Direktur eGovernment Kementerian Kominfo itu melanjutkan pemaparannya, “Pada hampir semua aspek, teknologi memiliki pengaruh yang sangat signifikan. Kalau kita melihat bagaimana transformasi pemerintahan dari mulai sebelum kita mengenal teknologi informasi dan komunikasi yang kami sebut dengan Government 1.0 dimana TIK belum ada peran disitu, dimana datanya semua manual, bersilo-silo dsb, keputusan diambil secara lambat, ASN menguasai teknologi konvensional, eksekusi keputusan lambat, ego sektoral kental.”
“Kemudian di era tahun 2000-an, muncul Inpres No. 3 tahun 2003 tentang Strategi dan Kebijakan e-Government Indonesia maka Indonesia sudah masuk dalam era e-Government. Dari Government 1.0 menuju Government 2.0, dari Government menjadi e-Government.”
Kemudian berlanjut terjadi eforia dimana semuanya berbelanja infrastruktur. “Belanja infrastruktur yang berlebihan juga ternyata tidak membangun suatu prestasi. Justru terjadi potensi adanya pemborosan atau inefisiensi atau tidak bekerja sama antar sektor,” ungkap Ibenk.
“Dari eGovt, dokumen manual yang dielektronikan, muncullah kesadaran bagaimana kita berkolaborasi antar sektor. Indonesia semestinya sudah mulai masuk dalam iGovt integrated government. Didalam integrated government ini, Perpres SPBE sudah mulai efektif, Perpres Satu Data sudah mulai efektif, antar sektor saling bekerja sama, data kependudukan dipakai dimana-mana, data kesehatan bisa dipakai dimana-mana, Pedulilindungi sudah menghubungkan ribuan titik layanan kesehatan dan sebagainya,” terangnya
Tetapi kita masih punya satu pekerjaan rumah, Ibenk melanjutkan penjelasannya, dimana kita harus mengarah pada Smart Government, bukan hanya sekedar kita punya data elektronik, bukan sekedar data elektronik dipertukarkan antar sektor tetapi kita sudah harus sudah bisa mendorong pada pola pengambilan kebijakan berdasarkan data melalui skema data analytic. Oleh karena itu Bapak Presiden menyampaikan sudah saatnya kecerdasan buatan diterapkan dalam birokrasi.

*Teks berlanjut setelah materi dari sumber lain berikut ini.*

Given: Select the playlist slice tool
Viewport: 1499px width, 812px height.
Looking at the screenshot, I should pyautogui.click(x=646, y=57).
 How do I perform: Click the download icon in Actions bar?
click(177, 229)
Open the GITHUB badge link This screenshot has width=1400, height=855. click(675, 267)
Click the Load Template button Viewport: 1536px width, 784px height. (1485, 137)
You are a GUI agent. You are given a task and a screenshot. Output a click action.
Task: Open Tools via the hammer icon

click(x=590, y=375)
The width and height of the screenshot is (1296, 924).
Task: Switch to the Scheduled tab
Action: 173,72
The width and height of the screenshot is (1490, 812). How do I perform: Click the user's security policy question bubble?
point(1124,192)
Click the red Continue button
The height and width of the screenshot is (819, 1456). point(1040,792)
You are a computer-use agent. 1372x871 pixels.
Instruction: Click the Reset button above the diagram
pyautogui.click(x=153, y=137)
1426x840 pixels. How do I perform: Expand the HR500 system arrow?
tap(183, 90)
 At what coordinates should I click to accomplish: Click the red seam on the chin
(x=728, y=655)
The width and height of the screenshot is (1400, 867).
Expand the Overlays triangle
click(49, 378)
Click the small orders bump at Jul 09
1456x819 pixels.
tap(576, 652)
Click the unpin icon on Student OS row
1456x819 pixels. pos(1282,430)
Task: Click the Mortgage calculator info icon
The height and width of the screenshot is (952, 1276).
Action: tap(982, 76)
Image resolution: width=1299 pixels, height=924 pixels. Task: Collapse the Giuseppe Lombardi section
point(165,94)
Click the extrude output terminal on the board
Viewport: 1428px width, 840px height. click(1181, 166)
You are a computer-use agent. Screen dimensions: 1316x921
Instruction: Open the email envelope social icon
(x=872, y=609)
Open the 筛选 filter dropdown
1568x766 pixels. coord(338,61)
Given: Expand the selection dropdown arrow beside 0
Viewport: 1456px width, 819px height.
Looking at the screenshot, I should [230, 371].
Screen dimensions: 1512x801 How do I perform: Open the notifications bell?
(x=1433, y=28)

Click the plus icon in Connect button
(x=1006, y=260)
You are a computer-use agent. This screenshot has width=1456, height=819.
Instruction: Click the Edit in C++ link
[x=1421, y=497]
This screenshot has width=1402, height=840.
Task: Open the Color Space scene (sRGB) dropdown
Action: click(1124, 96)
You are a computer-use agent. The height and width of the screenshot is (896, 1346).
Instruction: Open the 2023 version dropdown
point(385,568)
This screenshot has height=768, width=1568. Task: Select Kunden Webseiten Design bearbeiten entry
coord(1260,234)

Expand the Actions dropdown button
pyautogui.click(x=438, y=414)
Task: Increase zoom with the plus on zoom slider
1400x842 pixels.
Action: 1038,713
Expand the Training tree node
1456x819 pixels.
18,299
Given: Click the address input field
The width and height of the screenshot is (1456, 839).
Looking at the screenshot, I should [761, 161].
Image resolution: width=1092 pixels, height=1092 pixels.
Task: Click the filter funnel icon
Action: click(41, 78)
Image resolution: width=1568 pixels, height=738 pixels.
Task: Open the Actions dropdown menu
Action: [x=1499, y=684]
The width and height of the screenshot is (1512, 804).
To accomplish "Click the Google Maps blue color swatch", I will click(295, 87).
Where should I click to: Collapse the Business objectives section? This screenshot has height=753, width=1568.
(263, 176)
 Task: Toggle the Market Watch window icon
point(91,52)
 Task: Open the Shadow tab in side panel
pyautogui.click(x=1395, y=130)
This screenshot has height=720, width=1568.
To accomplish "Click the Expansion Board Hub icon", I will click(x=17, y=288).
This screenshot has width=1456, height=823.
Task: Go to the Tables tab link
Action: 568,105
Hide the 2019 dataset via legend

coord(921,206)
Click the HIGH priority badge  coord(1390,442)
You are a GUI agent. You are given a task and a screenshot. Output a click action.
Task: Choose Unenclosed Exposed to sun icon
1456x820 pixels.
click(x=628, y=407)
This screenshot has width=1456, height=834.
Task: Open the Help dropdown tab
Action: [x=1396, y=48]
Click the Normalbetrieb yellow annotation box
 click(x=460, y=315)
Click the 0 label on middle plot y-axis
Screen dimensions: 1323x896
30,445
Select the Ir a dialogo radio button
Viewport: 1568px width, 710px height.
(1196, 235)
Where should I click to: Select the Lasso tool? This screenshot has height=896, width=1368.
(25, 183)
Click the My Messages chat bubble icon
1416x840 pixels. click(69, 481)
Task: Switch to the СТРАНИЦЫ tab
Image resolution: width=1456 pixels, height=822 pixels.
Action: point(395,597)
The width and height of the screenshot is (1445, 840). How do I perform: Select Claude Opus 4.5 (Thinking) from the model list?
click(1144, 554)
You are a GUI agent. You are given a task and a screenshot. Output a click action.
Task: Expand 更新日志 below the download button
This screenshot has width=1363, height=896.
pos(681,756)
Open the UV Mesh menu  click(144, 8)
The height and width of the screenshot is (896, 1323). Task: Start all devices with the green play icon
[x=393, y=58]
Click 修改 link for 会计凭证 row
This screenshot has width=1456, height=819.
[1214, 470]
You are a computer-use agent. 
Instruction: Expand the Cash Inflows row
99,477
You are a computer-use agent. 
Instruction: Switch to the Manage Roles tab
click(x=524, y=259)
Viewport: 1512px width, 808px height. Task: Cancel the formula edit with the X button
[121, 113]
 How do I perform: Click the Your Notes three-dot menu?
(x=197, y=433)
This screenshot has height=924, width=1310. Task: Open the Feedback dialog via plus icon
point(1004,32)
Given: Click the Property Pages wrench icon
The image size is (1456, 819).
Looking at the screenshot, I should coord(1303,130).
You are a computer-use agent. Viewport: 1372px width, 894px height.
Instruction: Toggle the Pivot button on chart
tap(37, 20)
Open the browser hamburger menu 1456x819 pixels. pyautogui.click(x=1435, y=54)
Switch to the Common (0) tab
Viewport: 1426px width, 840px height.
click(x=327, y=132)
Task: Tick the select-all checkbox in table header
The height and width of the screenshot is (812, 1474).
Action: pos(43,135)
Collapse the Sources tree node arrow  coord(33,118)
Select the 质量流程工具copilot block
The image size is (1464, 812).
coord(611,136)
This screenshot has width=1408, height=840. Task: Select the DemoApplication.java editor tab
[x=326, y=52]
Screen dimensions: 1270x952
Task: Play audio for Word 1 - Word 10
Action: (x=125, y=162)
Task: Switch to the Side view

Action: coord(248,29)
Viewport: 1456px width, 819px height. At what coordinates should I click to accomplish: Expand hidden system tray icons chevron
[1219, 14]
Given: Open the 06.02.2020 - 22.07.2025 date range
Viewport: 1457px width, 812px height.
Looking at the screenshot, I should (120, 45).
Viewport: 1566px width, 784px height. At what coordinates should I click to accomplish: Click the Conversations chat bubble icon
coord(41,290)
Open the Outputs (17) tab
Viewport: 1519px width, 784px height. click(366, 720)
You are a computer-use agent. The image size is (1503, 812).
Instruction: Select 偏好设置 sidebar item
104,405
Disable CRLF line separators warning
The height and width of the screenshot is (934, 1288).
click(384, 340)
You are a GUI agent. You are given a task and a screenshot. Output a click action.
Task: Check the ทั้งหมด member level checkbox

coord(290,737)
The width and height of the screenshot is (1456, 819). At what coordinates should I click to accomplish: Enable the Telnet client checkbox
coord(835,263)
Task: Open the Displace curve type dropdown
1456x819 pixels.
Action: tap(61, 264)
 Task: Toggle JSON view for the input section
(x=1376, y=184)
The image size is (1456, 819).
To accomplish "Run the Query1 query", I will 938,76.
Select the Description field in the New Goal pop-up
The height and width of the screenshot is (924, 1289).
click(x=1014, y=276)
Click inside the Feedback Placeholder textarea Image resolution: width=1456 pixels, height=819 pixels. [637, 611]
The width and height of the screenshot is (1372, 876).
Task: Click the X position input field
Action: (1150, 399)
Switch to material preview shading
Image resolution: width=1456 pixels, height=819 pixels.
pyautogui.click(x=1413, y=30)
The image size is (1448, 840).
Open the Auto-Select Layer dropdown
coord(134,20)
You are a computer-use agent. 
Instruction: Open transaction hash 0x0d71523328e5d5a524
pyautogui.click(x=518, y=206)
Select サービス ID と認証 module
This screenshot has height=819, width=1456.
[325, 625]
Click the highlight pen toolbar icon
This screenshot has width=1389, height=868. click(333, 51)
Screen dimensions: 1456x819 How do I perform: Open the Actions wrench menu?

“Apakah kita sudah siap? Yang kami khawatirkan eforia e-Government di tahun 2003 yang cukup banyak dijawab dengan belanja infrastruktur akan terjadi dengan kebijakan kecerdasan buatan dalam pemerintahan. Sebenarnya solusi yang paling efektif adalah kita melakukan penatakelolaan pemerintahan secara efektif, setelah itu teknologi akan menjadi enabler untuk memudahkan atau mewujudkan harapan Bapak Presiden. Dan saat ini kami bersama tim koordinasi SPBE tengah bekerja keras agar harapan beliau pemanfaatan kecerdasan buatan di Indonesia dalam birokrasi dapat diwujudkan secara lebih cepat,”
Tantangan dalam Transformasi Digital
Menurut Direktur eGovernment Kementerian Kominfo, kunci utama untuk bisa bertransformasi adalah kepemimpinan. “Kalau kita lihat banyak inisiatif e-Government lahir dari seluruh pemerintah daerah. Tetapi kita melihat bahwa kepala daerah-kepala daerah yang menonjol adalah kepala daerah-kepala daerah yang punya keberanian untuk maju, keberanian untuk merubah tatanan yang biasanya menjadi sesuatu yang inovatif. Ini yang menjadi catatan bagi kami semuanya, leadership menjadi penting.”